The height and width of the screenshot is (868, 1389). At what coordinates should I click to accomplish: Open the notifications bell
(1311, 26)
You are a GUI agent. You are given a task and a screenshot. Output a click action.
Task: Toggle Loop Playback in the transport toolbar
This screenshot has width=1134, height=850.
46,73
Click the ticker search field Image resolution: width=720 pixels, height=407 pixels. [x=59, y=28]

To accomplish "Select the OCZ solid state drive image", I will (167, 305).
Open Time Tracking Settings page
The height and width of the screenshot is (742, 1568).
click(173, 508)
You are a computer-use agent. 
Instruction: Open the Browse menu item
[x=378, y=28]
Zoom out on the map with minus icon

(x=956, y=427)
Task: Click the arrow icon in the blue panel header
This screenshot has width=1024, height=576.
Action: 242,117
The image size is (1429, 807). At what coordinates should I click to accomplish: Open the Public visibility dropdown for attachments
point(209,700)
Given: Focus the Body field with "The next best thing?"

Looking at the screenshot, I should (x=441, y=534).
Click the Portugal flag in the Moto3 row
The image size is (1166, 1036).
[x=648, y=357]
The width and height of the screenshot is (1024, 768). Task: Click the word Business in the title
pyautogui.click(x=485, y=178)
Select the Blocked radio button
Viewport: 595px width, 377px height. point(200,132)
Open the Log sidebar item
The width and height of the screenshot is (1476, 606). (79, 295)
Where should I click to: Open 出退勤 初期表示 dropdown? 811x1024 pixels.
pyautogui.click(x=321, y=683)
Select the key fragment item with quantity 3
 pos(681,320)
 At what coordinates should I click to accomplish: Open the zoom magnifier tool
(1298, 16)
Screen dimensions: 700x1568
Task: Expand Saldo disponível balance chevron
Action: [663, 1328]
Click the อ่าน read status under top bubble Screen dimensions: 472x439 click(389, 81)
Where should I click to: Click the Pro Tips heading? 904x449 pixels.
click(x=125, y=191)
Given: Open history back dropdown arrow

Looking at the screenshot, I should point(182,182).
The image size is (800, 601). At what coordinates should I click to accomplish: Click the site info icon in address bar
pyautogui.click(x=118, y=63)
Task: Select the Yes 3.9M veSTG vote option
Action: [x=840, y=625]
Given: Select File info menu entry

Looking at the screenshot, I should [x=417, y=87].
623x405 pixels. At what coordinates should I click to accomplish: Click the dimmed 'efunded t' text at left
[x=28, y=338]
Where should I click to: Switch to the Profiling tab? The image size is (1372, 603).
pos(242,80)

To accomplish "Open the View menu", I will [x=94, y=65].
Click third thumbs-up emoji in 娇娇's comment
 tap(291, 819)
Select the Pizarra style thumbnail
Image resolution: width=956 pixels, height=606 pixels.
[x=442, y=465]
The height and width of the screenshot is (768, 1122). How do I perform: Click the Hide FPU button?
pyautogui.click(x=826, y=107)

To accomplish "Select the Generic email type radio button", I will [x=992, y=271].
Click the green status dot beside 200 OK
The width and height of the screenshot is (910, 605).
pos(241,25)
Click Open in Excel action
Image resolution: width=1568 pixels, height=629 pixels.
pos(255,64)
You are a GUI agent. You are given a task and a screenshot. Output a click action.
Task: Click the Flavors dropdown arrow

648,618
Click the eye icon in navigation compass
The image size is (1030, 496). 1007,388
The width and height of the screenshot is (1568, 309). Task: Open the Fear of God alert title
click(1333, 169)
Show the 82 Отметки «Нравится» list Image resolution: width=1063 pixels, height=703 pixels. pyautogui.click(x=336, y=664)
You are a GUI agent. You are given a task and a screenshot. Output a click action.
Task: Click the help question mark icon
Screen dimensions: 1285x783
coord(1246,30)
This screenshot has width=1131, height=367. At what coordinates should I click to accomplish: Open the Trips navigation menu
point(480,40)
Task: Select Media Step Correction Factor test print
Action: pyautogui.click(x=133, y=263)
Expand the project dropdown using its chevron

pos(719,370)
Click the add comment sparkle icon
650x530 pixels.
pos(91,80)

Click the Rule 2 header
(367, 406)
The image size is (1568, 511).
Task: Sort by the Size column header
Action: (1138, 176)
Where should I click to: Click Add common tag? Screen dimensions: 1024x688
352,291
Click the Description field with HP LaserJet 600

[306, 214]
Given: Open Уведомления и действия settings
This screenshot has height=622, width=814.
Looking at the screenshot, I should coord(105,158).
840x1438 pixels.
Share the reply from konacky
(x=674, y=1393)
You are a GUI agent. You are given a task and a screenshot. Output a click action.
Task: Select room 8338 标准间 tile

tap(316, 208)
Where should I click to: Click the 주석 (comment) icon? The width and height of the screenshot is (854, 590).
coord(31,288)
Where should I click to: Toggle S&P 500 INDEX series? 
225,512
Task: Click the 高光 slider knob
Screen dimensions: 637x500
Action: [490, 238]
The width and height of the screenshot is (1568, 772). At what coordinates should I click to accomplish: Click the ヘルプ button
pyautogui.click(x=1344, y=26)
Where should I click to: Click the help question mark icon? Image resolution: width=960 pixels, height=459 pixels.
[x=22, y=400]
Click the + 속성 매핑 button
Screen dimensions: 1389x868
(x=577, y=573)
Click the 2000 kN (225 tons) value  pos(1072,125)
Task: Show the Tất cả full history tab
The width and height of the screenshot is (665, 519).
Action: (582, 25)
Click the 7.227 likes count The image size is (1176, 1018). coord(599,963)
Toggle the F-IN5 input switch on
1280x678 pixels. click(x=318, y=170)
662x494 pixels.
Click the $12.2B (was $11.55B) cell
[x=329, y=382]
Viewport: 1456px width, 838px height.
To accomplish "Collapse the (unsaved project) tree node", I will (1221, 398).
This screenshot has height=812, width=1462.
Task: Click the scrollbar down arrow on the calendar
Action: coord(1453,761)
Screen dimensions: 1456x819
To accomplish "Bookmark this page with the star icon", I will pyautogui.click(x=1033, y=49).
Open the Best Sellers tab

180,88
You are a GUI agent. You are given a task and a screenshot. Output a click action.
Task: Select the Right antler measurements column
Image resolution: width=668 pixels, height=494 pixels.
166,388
- - - -
▸ **WHAT TO WORK ON**: With every line kept whole, write out the records again exactly.

▸ **FINISHED EXERCISE**:
The height and width of the screenshot is (868, 1389). At what coordinates should I click to accomplish: Open the notifications bell
(1311, 26)
You are a GUI agent. You are given a task and a screenshot. Output a click action.
Task: Toggle Loop Playback in the transport toolbar
This screenshot has width=1134, height=850.
46,73
Click the ticker search field Image resolution: width=720 pixels, height=407 pixels. [x=59, y=28]

To accomplish "Select the OCZ solid state drive image", I will (167, 305).
Open Time Tracking Settings page
The height and width of the screenshot is (742, 1568).
click(173, 508)
You are a computer-use agent. 
Instruction: Open the Browse menu item
[x=378, y=28]
Zoom out on the map with minus icon

(x=956, y=427)
Task: Click the arrow icon in the blue panel header
This screenshot has width=1024, height=576.
Action: 242,117
The image size is (1429, 807). At what coordinates should I click to accomplish: Open the Public visibility dropdown for attachments
point(209,700)
Given: Focus the Body field with "The next best thing?"

Looking at the screenshot, I should (x=441, y=534).
Click the Portugal flag in the Moto3 row
The image size is (1166, 1036).
[x=648, y=357]
The width and height of the screenshot is (1024, 768). Task: Click the word Business in the title
pyautogui.click(x=485, y=178)
Select the Blocked radio button
Viewport: 595px width, 377px height. point(200,132)
Open the Log sidebar item
The width and height of the screenshot is (1476, 606). (79, 295)
Where should I click to: Open 出退勤 初期表示 dropdown? 811x1024 pixels.
pyautogui.click(x=321, y=683)
Select the key fragment item with quantity 3
 pos(681,320)
 At what coordinates should I click to accomplish: Open the zoom magnifier tool
(1298, 16)
Screen dimensions: 700x1568
Task: Expand Saldo disponível balance chevron
Action: [663, 1328]
Click the อ่าน read status under top bubble Screen dimensions: 472x439 click(389, 81)
Where should I click to: Click the Pro Tips heading? 904x449 pixels.
click(x=125, y=191)
Given: Open history back dropdown arrow

Looking at the screenshot, I should point(182,182).
The image size is (800, 601). At what coordinates should I click to accomplish: Click the site info icon in address bar
pyautogui.click(x=118, y=63)
Task: Select the Yes 3.9M veSTG vote option
Action: [x=840, y=625]
Given: Select File info menu entry

Looking at the screenshot, I should [x=417, y=87].
623x405 pixels. At what coordinates should I click to accomplish: Click the dimmed 'efunded t' text at left
[x=28, y=338]
Where should I click to: Switch to the Profiling tab? The image size is (1372, 603).
pos(242,80)

To accomplish "Open the View menu", I will [x=94, y=65].
Click third thumbs-up emoji in 娇娇's comment
 tap(291, 819)
Select the Pizarra style thumbnail
Image resolution: width=956 pixels, height=606 pixels.
[x=442, y=465]
The height and width of the screenshot is (768, 1122). How do I perform: Click the Hide FPU button?
pyautogui.click(x=826, y=107)

To accomplish "Select the Generic email type radio button", I will [x=992, y=271].
Click the green status dot beside 200 OK
The width and height of the screenshot is (910, 605).
pos(241,25)
Click Open in Excel action
Image resolution: width=1568 pixels, height=629 pixels.
pos(255,64)
You are a GUI agent. You are given a task and a screenshot. Output a click action.
Task: Click the Flavors dropdown arrow

648,618
Click the eye icon in navigation compass
The image size is (1030, 496). 1007,388
The width and height of the screenshot is (1568, 309). Task: Open the Fear of God alert title
click(1333, 169)
Show the 82 Отметки «Нравится» list Image resolution: width=1063 pixels, height=703 pixels. pyautogui.click(x=336, y=664)
You are a GUI agent. You are given a task and a screenshot. Output a click action.
Task: Click the help question mark icon
Screen dimensions: 1285x783
coord(1246,30)
This screenshot has width=1131, height=367. At what coordinates should I click to accomplish: Open the Trips navigation menu
point(480,40)
Task: Select Media Step Correction Factor test print
Action: pyautogui.click(x=133, y=263)
Expand the project dropdown using its chevron

pos(719,370)
Click the add comment sparkle icon
650x530 pixels.
pos(91,80)

Click the Rule 2 header
(367, 406)
The image size is (1568, 511).
Task: Sort by the Size column header
Action: (1138, 176)
Where should I click to: Click Add common tag? Screen dimensions: 1024x688
352,291
Click the Description field with HP LaserJet 600

[306, 214]
Given: Open Уведомления и действия settings
This screenshot has height=622, width=814.
Looking at the screenshot, I should coord(105,158).
840x1438 pixels.
Share the reply from konacky
(x=674, y=1393)
You are a GUI agent. You are given a task and a screenshot. Output a click action.
Task: Select room 8338 标准间 tile

tap(316, 208)
Where should I click to: Click the 주석 (comment) icon? The width and height of the screenshot is (854, 590).
coord(31,288)
Where should I click to: Toggle S&P 500 INDEX series? 
225,512
Task: Click the 高光 slider knob
Screen dimensions: 637x500
Action: [490, 238]
The width and height of the screenshot is (1568, 772). At what coordinates should I click to accomplish: Click the ヘルプ button
pyautogui.click(x=1344, y=26)
Where should I click to: Click the help question mark icon? Image resolution: width=960 pixels, height=459 pixels.
[x=22, y=400]
Click the + 속성 매핑 button
Screen dimensions: 1389x868
(x=577, y=573)
Click the 2000 kN (225 tons) value  pos(1072,125)
Task: Show the Tất cả full history tab
The width and height of the screenshot is (665, 519).
Action: (582, 25)
Click the 7.227 likes count The image size is (1176, 1018). coord(599,963)
Toggle the F-IN5 input switch on
1280x678 pixels. click(x=318, y=170)
662x494 pixels.
Click the $12.2B (was $11.55B) cell
[x=329, y=382]
Viewport: 1456px width, 838px height.
To accomplish "Collapse the (unsaved project) tree node", I will (1221, 398).
This screenshot has height=812, width=1462.
Task: Click the scrollbar down arrow on the calendar
Action: coord(1453,761)
Screen dimensions: 1456x819
To accomplish "Bookmark this page with the star icon", I will pyautogui.click(x=1033, y=49).
Open the Best Sellers tab

180,88
You are a GUI agent. You are given a task and a screenshot. Output a click action.
Task: Select the Right antler measurements column
Image resolution: width=668 pixels, height=494 pixels.
166,388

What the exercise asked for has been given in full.